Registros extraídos
━━━━━━━━━━━━━━━━━━━━

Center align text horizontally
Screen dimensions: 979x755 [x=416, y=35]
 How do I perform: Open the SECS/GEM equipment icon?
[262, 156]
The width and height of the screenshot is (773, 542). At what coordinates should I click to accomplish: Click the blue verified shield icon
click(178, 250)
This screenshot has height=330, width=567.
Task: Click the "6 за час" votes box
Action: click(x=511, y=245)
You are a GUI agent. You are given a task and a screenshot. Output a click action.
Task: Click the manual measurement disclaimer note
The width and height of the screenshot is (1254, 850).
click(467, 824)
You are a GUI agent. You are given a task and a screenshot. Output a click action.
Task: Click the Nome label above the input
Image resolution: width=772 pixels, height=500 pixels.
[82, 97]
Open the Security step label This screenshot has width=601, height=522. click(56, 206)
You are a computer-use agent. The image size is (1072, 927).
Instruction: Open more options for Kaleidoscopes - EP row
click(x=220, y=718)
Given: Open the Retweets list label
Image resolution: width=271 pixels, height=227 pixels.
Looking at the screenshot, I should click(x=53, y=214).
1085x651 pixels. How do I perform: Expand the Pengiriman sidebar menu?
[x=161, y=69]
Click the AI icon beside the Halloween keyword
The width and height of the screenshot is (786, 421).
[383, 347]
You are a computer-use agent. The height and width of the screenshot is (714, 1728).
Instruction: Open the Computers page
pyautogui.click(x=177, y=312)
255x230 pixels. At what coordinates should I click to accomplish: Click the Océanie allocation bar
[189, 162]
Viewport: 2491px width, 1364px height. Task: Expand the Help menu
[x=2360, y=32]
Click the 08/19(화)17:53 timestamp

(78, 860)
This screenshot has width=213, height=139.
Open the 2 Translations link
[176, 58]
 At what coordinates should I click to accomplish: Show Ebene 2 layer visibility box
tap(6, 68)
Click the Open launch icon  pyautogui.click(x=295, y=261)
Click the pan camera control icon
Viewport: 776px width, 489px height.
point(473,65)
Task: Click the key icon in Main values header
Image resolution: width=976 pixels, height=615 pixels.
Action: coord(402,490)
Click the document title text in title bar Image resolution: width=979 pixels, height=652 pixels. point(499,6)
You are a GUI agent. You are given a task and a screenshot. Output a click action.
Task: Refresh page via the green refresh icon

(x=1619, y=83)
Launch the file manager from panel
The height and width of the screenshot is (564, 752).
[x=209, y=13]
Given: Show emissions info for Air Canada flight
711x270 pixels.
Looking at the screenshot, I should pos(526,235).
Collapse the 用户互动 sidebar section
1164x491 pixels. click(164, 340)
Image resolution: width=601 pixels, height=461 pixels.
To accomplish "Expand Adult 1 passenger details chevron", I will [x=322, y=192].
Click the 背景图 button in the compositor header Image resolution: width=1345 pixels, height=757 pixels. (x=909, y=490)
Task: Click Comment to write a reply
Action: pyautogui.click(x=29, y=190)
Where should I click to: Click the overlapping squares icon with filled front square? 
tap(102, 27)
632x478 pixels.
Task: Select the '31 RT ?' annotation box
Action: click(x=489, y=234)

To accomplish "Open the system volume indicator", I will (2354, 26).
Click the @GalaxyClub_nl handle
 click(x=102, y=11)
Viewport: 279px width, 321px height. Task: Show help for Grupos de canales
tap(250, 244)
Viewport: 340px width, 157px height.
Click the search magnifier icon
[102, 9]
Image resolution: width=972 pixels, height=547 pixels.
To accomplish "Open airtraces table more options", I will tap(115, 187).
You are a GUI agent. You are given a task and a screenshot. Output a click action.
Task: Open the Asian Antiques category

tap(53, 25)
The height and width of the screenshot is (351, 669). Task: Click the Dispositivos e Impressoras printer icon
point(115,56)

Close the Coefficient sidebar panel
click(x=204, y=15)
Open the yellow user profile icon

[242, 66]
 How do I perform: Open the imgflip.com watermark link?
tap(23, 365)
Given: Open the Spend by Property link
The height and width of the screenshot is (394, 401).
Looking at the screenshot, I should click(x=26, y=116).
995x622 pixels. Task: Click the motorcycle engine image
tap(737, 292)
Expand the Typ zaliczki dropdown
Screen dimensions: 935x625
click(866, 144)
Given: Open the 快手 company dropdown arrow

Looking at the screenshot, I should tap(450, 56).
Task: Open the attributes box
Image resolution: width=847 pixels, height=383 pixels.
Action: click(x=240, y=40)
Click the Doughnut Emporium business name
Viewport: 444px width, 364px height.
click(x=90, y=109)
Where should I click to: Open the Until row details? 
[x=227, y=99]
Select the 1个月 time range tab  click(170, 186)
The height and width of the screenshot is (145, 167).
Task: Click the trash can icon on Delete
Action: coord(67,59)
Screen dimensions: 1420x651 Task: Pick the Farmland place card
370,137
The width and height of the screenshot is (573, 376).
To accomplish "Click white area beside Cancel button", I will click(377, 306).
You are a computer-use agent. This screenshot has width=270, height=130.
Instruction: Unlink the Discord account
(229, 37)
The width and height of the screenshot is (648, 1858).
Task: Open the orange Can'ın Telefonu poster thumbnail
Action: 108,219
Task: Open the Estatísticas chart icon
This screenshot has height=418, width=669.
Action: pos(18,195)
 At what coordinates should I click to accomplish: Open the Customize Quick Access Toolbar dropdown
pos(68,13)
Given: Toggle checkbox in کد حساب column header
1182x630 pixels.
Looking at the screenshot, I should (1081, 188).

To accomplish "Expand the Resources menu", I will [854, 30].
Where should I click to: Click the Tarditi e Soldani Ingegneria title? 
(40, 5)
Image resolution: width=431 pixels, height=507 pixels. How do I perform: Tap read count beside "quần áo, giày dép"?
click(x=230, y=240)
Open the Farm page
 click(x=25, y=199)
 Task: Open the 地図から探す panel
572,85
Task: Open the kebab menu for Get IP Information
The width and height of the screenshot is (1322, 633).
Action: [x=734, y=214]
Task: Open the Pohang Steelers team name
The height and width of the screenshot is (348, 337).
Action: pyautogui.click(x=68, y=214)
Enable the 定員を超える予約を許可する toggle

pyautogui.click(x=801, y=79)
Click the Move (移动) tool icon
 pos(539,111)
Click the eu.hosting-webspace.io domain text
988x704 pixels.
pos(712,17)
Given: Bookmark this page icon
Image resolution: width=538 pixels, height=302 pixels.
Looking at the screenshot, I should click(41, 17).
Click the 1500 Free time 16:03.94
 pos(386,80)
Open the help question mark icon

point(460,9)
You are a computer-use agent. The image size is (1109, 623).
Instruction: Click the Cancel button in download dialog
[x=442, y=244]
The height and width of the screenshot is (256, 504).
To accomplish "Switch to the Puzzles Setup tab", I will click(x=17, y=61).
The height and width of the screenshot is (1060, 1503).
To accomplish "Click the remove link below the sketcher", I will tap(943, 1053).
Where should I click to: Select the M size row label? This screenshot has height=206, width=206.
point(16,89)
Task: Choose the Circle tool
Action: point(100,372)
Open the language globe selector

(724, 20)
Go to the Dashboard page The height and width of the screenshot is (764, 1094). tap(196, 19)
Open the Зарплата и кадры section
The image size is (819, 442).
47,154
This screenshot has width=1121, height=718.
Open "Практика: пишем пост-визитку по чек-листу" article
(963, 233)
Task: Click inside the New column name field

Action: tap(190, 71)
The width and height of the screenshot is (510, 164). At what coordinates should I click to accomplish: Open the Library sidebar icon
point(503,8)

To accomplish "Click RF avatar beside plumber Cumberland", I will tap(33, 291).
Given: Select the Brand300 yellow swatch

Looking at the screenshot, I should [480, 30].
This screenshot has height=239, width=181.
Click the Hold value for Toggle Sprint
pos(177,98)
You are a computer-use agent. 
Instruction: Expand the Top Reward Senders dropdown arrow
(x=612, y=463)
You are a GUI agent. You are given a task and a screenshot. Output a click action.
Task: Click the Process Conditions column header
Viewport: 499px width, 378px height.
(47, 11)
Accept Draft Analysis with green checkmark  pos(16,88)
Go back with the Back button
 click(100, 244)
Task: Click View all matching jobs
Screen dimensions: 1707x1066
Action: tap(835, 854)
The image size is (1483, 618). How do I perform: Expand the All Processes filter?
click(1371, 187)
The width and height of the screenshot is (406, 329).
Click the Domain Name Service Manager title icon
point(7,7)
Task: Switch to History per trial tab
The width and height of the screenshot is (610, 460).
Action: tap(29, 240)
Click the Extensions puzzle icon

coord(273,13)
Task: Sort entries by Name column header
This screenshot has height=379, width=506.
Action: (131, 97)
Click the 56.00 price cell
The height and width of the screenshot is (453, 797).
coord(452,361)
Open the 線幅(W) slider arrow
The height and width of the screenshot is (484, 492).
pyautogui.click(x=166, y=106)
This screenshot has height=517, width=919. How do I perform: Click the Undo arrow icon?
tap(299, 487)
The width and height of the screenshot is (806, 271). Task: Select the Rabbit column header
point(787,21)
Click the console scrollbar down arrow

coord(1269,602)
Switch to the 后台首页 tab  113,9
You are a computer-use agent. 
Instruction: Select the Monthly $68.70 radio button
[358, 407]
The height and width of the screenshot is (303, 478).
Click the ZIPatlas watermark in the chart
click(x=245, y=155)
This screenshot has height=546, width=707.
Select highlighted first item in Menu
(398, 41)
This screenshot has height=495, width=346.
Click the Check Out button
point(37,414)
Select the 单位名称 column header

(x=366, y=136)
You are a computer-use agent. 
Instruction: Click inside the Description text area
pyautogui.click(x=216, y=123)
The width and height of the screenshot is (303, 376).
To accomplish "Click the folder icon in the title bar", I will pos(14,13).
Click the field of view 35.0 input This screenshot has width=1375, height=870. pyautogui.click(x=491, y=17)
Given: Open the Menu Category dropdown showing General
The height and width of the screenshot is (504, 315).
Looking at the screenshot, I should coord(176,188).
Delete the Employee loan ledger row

━━━━━━━━━━━━━━━━━━━━

Reproduce sin cambios el tramo de los registros que va desde la línea que contiene "Task: Click the key" hasta la línea que contiene "Looking at the screenshot, I should click(x=26, y=116).", con ambas incluidas.

▸ Respuesta al problema
Task: Click the key icon in Main values header
Image resolution: width=976 pixels, height=615 pixels.
Action: coord(402,490)
Click the document title text in title bar Image resolution: width=979 pixels, height=652 pixels. point(499,6)
You are a GUI agent. You are given a task and a screenshot. Output a click action.
Task: Refresh page via the green refresh icon

(x=1619, y=83)
Launch the file manager from panel
The height and width of the screenshot is (564, 752).
[x=209, y=13]
Given: Show emissions info for Air Canada flight
711x270 pixels.
Looking at the screenshot, I should pos(526,235).
Collapse the 用户互动 sidebar section
1164x491 pixels. click(164, 340)
Image resolution: width=601 pixels, height=461 pixels.
To accomplish "Expand Adult 1 passenger details chevron", I will [x=322, y=192].
Click the 背景图 button in the compositor header Image resolution: width=1345 pixels, height=757 pixels. (x=909, y=490)
Task: Click Comment to write a reply
Action: pyautogui.click(x=29, y=190)
Where should I click to: Click the overlapping squares icon with filled front square? 
tap(102, 27)
632x478 pixels.
Task: Select the '31 RT ?' annotation box
Action: click(x=489, y=234)

To accomplish "Open the system volume indicator", I will (2354, 26).
Click the @GalaxyClub_nl handle
 click(x=102, y=11)
Viewport: 279px width, 321px height. Task: Show help for Grupos de canales
tap(250, 244)
Viewport: 340px width, 157px height.
Click the search magnifier icon
[102, 9]
Image resolution: width=972 pixels, height=547 pixels.
To accomplish "Open airtraces table more options", I will tap(115, 187).
You are a GUI agent. You are given a task and a screenshot. Output a click action.
Task: Open the Asian Antiques category

tap(53, 25)
The height and width of the screenshot is (351, 669). Task: Click the Dispositivos e Impressoras printer icon
point(115,56)

Close the Coefficient sidebar panel
click(x=204, y=15)
Open the yellow user profile icon

[242, 66]
 How do I perform: Open the imgflip.com watermark link?
tap(23, 365)
Given: Open the Spend by Property link
The height and width of the screenshot is (394, 401).
Looking at the screenshot, I should click(x=26, y=116).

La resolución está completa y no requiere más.